Appreciation of Z.Altangerel
Z.Altangerel (1960-2019)
Z.Altangerel, the seventh-generation tahilch, or curator, of the memory of the fifth Noyon Khutagt of the Gobi, Danzanravjaa (1803-1856), has left this world and passed away into Shambhala. Altangerel, whose role was to protect and safeguard the material, spiritual and intellectual legacy of Danzanravjaa for future generations, set an example to his successor by his deep faith that what remained from the great work of a single life on this earth would welcome to the paradise of Shambhala where the wisdom of the holy ones resides.
Altangerel absorbed the secrets of spiritual culture under the wise and austere tutelage of his grandfather, the previous tahilch Tüdev, and was someone who inherited through succession the wisdom which had been buried in boxes beneath the earth during the late 1930s, when Buddhism was suppressed in Mongolia. In truth, it was the fame and wisdom of this holy man from Dornogov which made the combined effort of Altangerel, who had the responsibility of reviving Danzanravjaa’s legacy, and the politician and writer L.Odonchimed so successful.

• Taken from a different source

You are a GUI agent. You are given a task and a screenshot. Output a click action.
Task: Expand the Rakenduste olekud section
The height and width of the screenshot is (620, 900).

The flourishing of popular understanding about Danzanravjaa in 1990, the year in which Mongolia realized its democratic society, and the revival of the pure wisdom of Hamarin Hiid and Shambhala, was a wonderful development for Buddhist culture in the world. Today, Hamarin Hiid and Shambhala are a renowned worldwide brand, not only associated with Mongolia, but also with the Gobi.
In fulfilling his vow as the tahilch, Altangerel preserved and promoted this great legacy as a single individual, a fine example of what humanity has the ability to achieve. How great an influence, we might ask, can a single individual have in history? Over thirty years, he was able to help the Mongolian people in completing what the government could not. His life was ordinary, but what he accomplished was utterly unordinary.
Our Mongolian people had created its own technology for protecting nomadic culture and a form of protection for the safeguarding, reviving, and passing on this part of the nation’s cultural heritage, and during his lifetime, Altangerel helped in the understanding and knowledge of what the people had inherited.
When I was occupied with writing my novel about Danzanravjaa, The Holy One, I mixed together my ability to make friends with good people and place my trust in them with what I had taken from the philosophical complexity and hidden aspects of Danzanravjaa’s life and work. As I did so, Altangerel prayed that my novel would be successful and that it would be pleasing to Heaven. I listened to him and read what he gave to me, and he spoke with direct honesty about his childhood (and about his grandfather Tüdev), when he had learnt how to be a tahilch, and about the onerous work of being a tahilch.
Unfortunately, in recent years, drilling and mining developed quickly in the area around Hamarin Hiid and Shambhala, and this greatly troubled Altangerel, making his already bad health worse. This pure handful of earth, this pure shard of rock, this key intersection of the power of the earth, the power of wisdom, and the power of the universe, which has absorbed for many generations the blessings of holy people, is an unassailable precious jewel. This great man, Altangerel, dedicated his whole life for this place, and has preserved its great heritage for us. The great mental strength and vigor which he poured into this work likewise remains, and reminds us that the life of the mind, and of wisdom, is of far greater importance than our material and personal desires.
Now he remains through his history, his memory, and his legacy. Hamarin Hiid and Shambhala remain as the world’s inheritance.
And to us all he has left the great power, which resides in the human heart, for cultural education, for safeguarding culture, and for the act of creating.
May I not pass into Shambhala, but may the conditions be right so that I might be reborn in Mongolia!